American minor league baseball team

The Norwich Sea Unicorns are a baseball team located in Norwich, Connecticut. From 2010 to 2020, they were members of Minor League Baseball's New York–Penn League (NYPL) as the Class A Short Season affiliate of the Detroit Tigers. They play their home games at Senator Thomas J. Dodd Memorial Stadium. They were previously known as the Connecticut Tigers from 2010 to 2019. With Major League Baseball's reorganization of the minor leagues after the 2020 season, Norwich was not selected to continue in affiliated baseball. Starting with the 2021 season, Norwich plays in the Futures Collegiate Baseball League.

==History==

The unveiling of the team's original logo and uniforms at an April 1, 2010, press conference

On January 27, 2010, Oneonta, New York Mayor Dick Miller announced in a press release that the Oneonta Tigers would be leaving the city for Norwich, Connecticut, after the 2009 season. Beginning play in 2010, the Connecticut Tigers played their games in the newly renovated Dodd Stadium, which had been vacated by the Connecticut Defenders of the Eastern League who had left for Richmond, Virginia, to become the Richmond Flying Squirrels simultaneous to the Tigers' arrival.

In 2011, the Connecticut Tigers saw a 23% increase in total attendance and a 20% increase in average attendance over 2010 numbers. The 20% increase in average attendance was the fourth largest increase in all of Minor League Baseball.
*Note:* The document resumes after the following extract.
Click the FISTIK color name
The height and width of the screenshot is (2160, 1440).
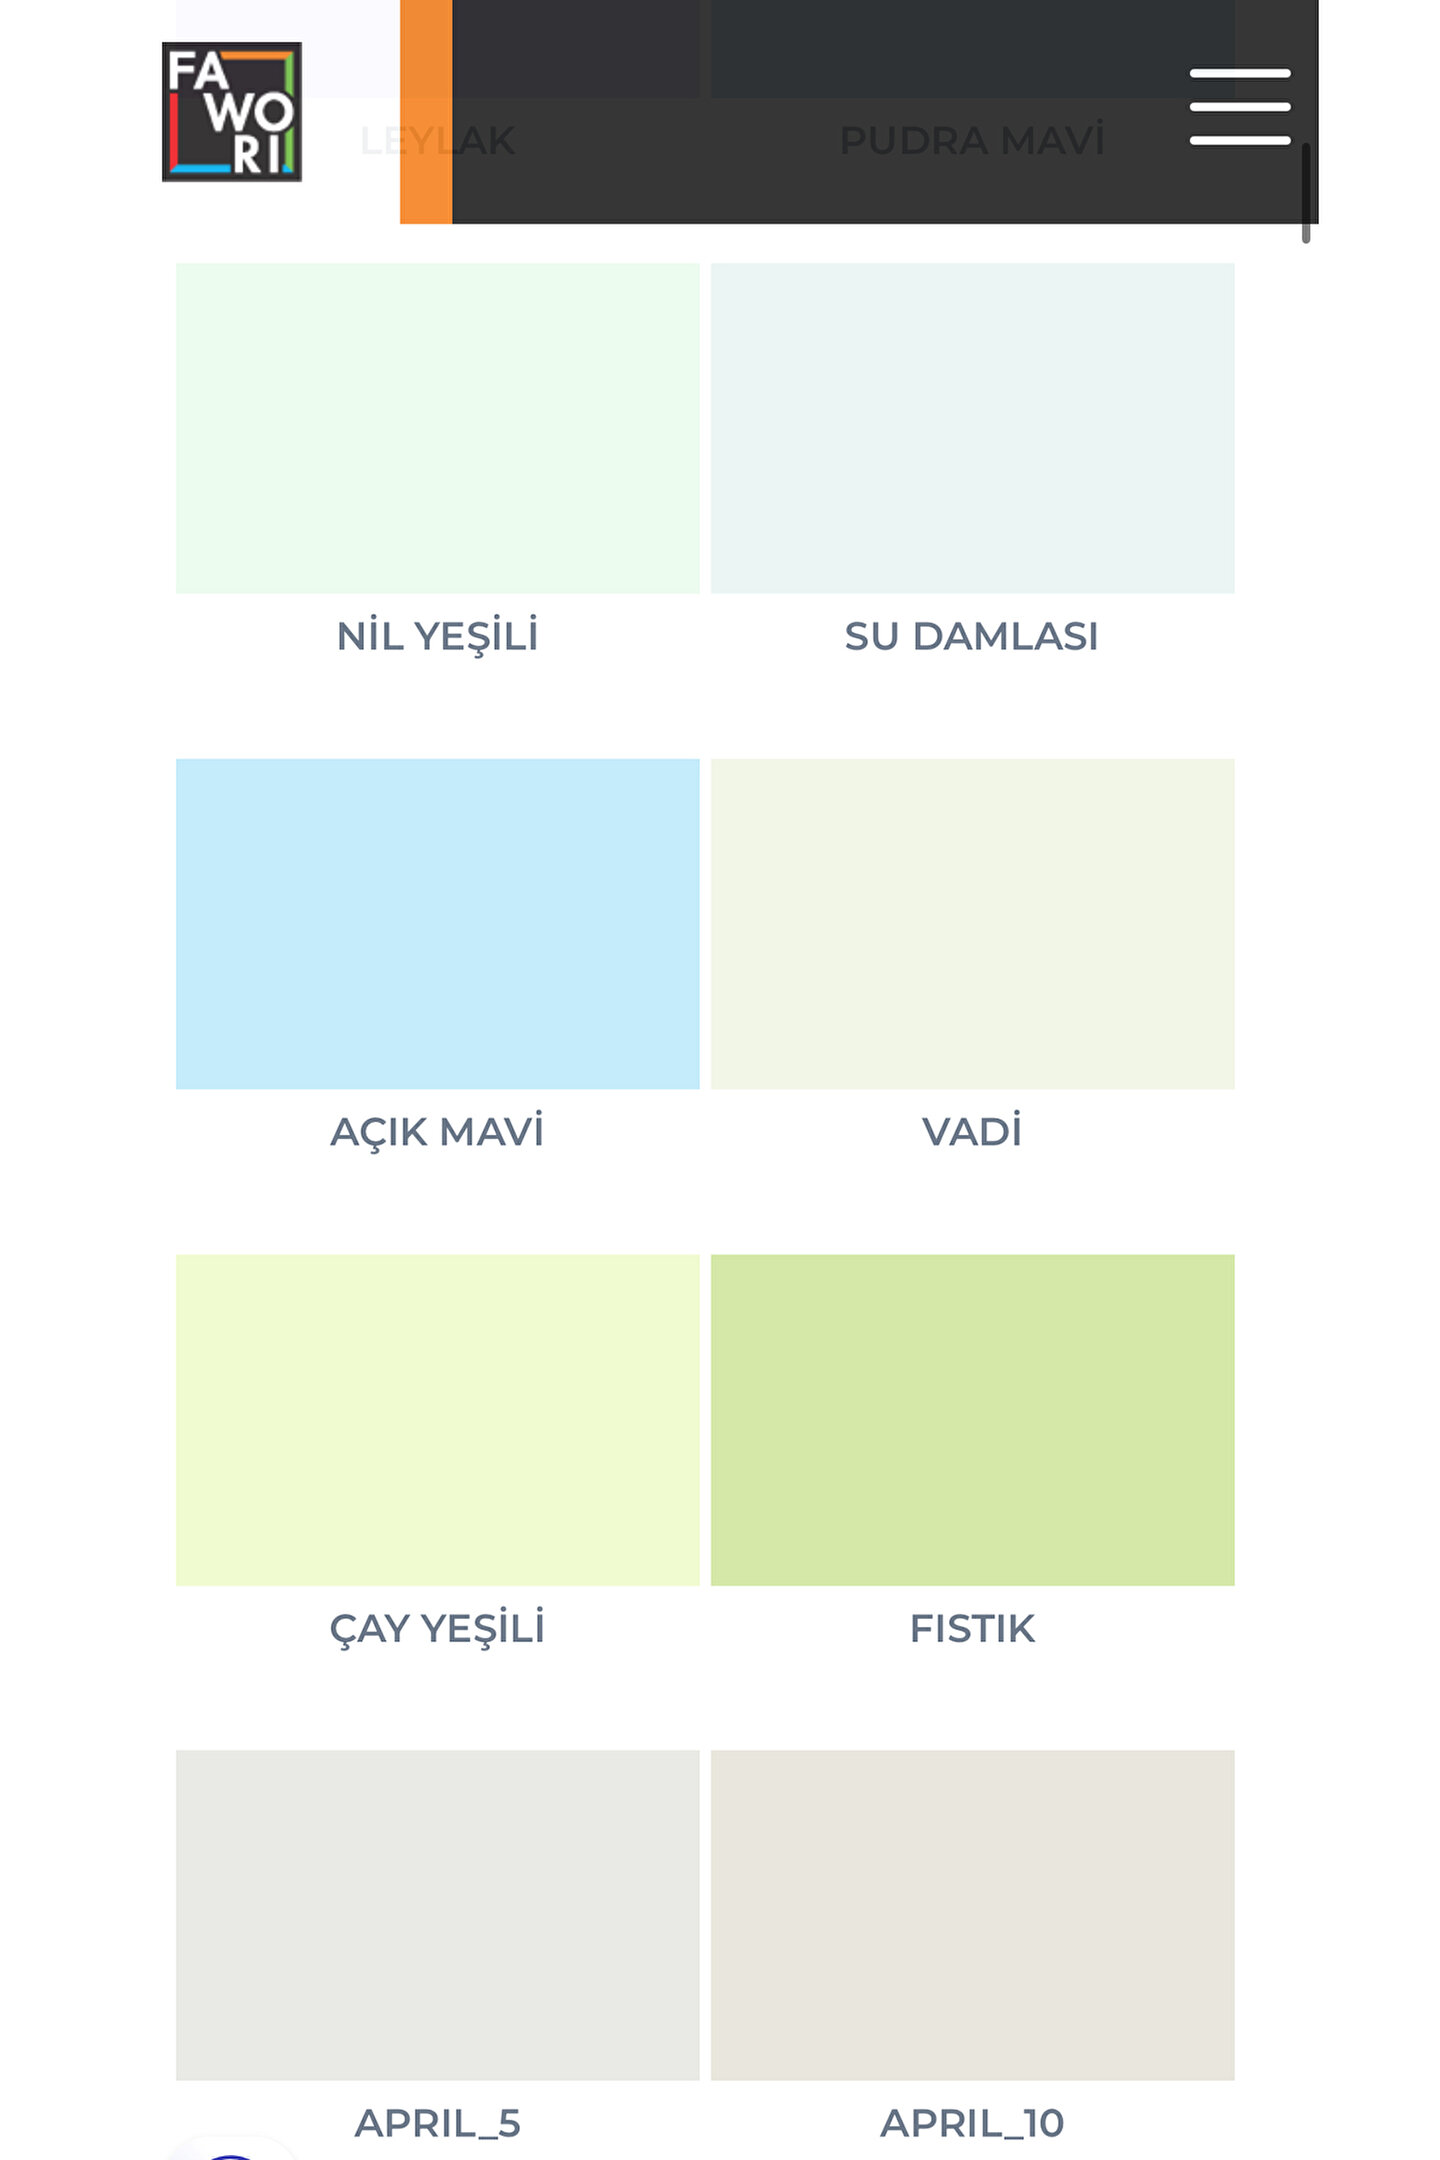(x=972, y=1628)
The Connecticut Tigers name was only expected to be used for the 2010 season with a name-the-team contest expected to be held after the season to decide a permanent name. The team decided to keep the name, however, citing positive feedback from fans owing to the connection to the major league Detroit Tigers, the team's Major League Baseball affiliate. Connecticut held on to the Tigers moniker through the end of the 2019 season. That season, the team renewed its long-term lease with the city of Norwich, and, as a result, announced a change to the team name, which would include the Norwich name and a nickname to be chosen following a fan submission contest. The five finalists from the contest were "Norwich Golden Roses", "Norwich Mill Mules", "Norwich Narwals", "Norwich Salty Dogs", and "Norwich Sea Unicorns". Ultimately, the team settled on becoming the Norwich Sea Unicorns.
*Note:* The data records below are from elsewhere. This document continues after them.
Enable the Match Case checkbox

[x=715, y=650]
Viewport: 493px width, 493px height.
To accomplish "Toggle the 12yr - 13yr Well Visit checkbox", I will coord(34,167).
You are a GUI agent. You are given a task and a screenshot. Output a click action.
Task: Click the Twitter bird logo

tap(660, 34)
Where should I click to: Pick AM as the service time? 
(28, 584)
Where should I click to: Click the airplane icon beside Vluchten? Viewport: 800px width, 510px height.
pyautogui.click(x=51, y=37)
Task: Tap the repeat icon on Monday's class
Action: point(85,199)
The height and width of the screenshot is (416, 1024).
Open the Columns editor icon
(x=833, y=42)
The start of the 2020 season was postponed due to the COVID-19 pandemic before being cancelled on June 30. After the cancelled 2020 minor league season, Major League Baseball took direct control of Minor League Baseball and discontinued short-season play. The Sea Unicorns were not selected to continue in affiliated baseball. The team joined the Futures Collegiate Baseball League (FCBL), a collegiate summer league in New England, for 2021.

==Playoffs==
- 2014 NY-Penn League Playoffs - Lost to Tri-City 2–0 in semifinals.
- 2023 FCBL Playoffs - Defeated the New Britain Bees 2-1 in semifinals. Defeated the Vermont Lake Monsters in the championship game.
- 2024 FCBL Playoffs - Defeated the Vermont Lake Monsters 2 games to 1 in the best-of-3 semifinals. Defeated the Westfield Starfires 2 games to none in the best-of-3 championship series.
- 2025 FCBL Playoffs - Defeated the Worcester Bravehearts 2 games to none in the best-of-3 semifinals. Defeated the New Britain Bees 2 games to 1 in the best-of-3 championship series.